[Start of section]
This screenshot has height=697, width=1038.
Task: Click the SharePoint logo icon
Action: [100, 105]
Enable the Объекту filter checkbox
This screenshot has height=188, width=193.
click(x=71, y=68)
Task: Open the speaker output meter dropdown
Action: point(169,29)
[End of section]
[Start of section]
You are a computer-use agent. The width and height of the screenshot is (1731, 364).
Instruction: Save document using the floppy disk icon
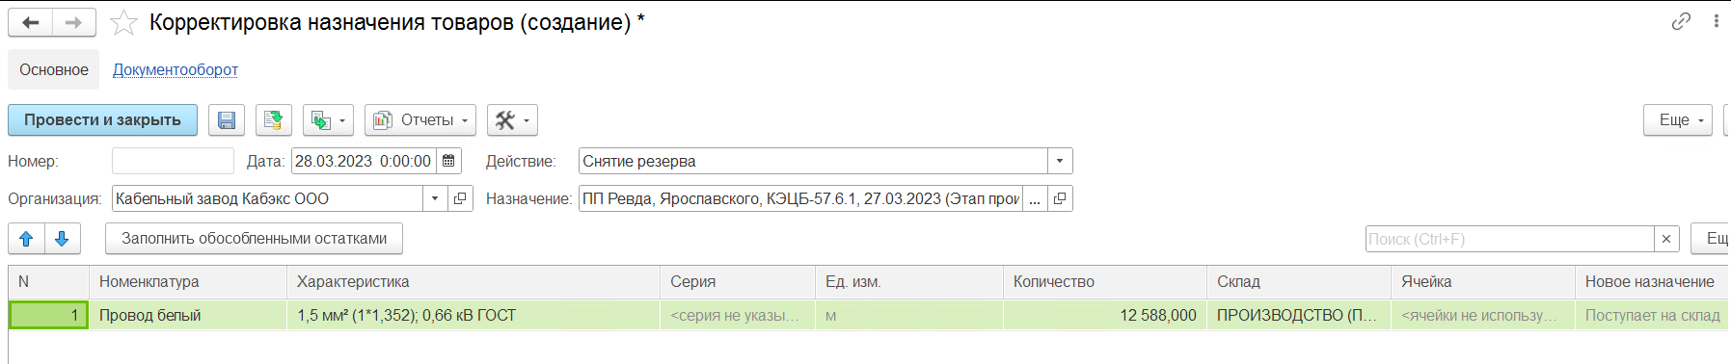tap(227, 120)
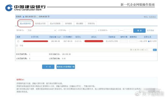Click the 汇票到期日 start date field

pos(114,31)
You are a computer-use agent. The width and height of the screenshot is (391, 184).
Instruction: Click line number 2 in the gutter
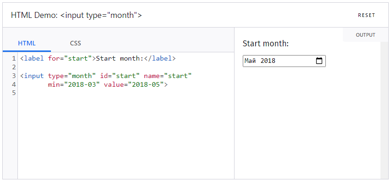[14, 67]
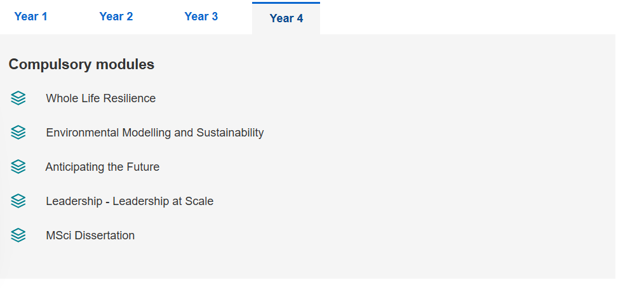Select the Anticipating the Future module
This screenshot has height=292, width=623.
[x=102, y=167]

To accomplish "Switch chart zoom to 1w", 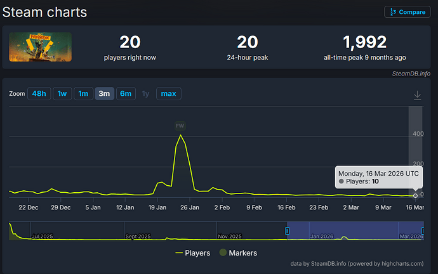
[End of section]
[Start of section]
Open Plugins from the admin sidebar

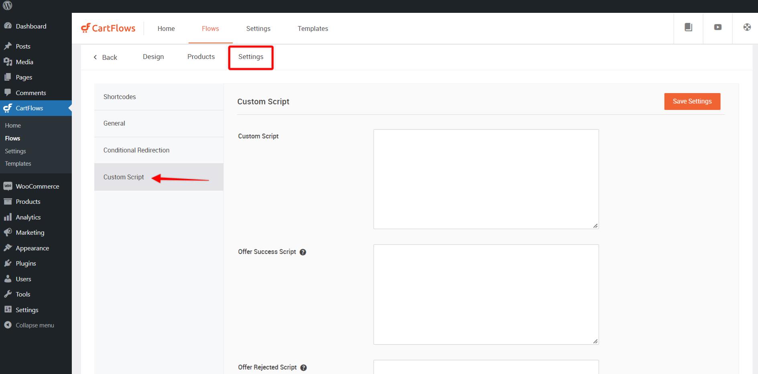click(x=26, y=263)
[End of section]
• **Problem description**
From the records above, quote word for word only the lines beginning at the line that has "is (391, 184)." and stopping after the line that has "chart zoom to". Omit the pictures.

• **Written solution**
You are a computer-use agent. The width and height of the screenshot is (391, 184).
Instruction: Click line number 2 in the gutter
[14, 67]
Select the Anticipating the Future module
This screenshot has height=292, width=623.
[x=102, y=167]

To accomplish "Switch chart zoom to 1w", 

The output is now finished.